▸ Document passage:
Nicolas Baullery, Bolleri or Bollery (c. 1560–1630) was a French painter and illustrator.

==Life==
He was from a Parisian family and his father Jérôme and nephew Jacques Blanchard were also painters - Blanchard served as an apprentice under Nicolas.

He worked on several churches in Paris (the Benedictine Blancs-Manteaux, the Third Order one of Picpus, the Chartreux) and produced 'petits Mays' for Notre-Dame de Paris. He also produced engravings on the theme of Henry IV of France's entry into Paris in 1594.

==Works==
- Nativité, church at Chassey
- Christ before Pilate, formerly in the church at Charly-sur-Marne, location now unknown (the church was destroyed in World War I and its contents were housed in civic buildings; the painting was sold by the town in 1981; on 15 October 2008, number 13 in the list of works dispersed from Guy and Christiane Aldecoa's collection was misidentified as the work)

▸ Data below:
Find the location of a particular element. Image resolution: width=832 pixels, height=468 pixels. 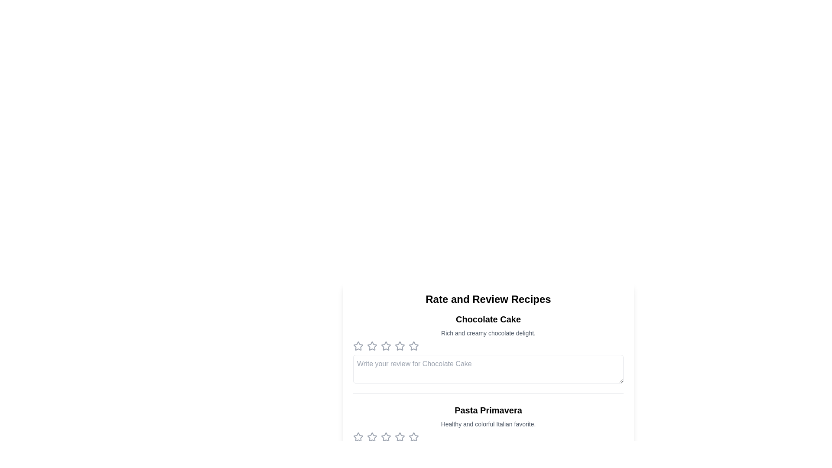

the fifth star icon in the rating component, which allows users to provide a specific rating, positioned above the review text input field is located at coordinates (386, 346).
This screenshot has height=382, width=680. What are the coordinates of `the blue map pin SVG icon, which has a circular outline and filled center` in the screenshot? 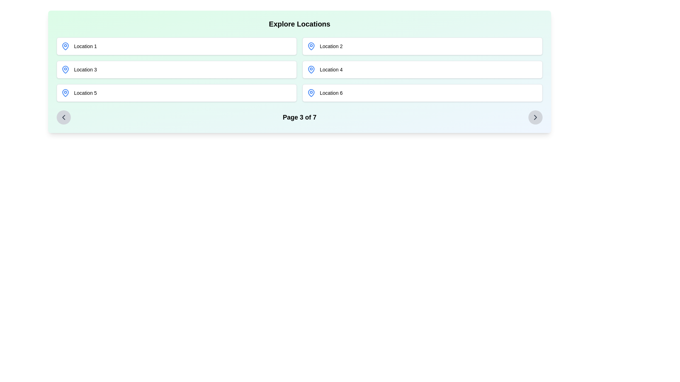 It's located at (66, 69).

▸ What you will do:
a) Write out the part of the Nicolas Baullery biography that opens with the words containing "He worked on" and closes with "as the work)".
b) Answer each question from the Nicolas Baullery biography, one line per answer, marked as the questions are.
(i) Who served as an apprentice under Nicolas Baullery?
(ii) In what year did the entry of Henry IV of France into Paris, the theme of his engravings, take place?
(iii) In what year did the town sell the painting Christ before Pilate?
c) Continue the Nicolas Baullery biography from the point where it stops.

▸ Responses per task:
a)
He worked on several churches in Paris (the Benedictine Blancs-Manteaux, the Third Order one of Picpus, the Chartreux) and produced 'petits Mays' for Notre-Dame de Paris. He also produced engravings on the theme of Henry IV of France's entry into Paris in 1594.

==Works==
- Nativité, church at Chassey
- Christ before Pilate, formerly in the church at Charly-sur-Marne, location now unknown (the church was destroyed in World War I and its contents were housed in civic buildings; the painting was sold by the town in 1981; on 15 October 2008, number 13 in the list of works dispersed from Guy and Christiane Aldecoa's collection was misidentified as the work)

b)
(i) Jacques Blanchard, his nephew.
(ii) 1594.
(iii) 1981.

c)
- Adoration of the Shepherds, église Saint Martin, Fontenay-Trésigny
- Adoration of the Shepherds, cathédrale Saint-Étienne de Toulouse
- Peasant dance ou Country Dance at Celleneuve, Montpellier, musée Fabre

===Previously attributed to him===
- Henry IV Renouncing Protestantism in the basilique Saint-Denis, undated, musée d'art et d'histoire de Meudon, inv. A. 1974-1-6. (formerly in the l'église Saint-Martin de Meudon).

== Bibliography ==

- Pierre Marcel, Jean Guiffrey, « Une illustration du "Pas des armes de Sandricourt" par Jérôme ou Nicolas Bollery », dans Gazette des Beaux-Arts, 1907, t.37, p. 277-288.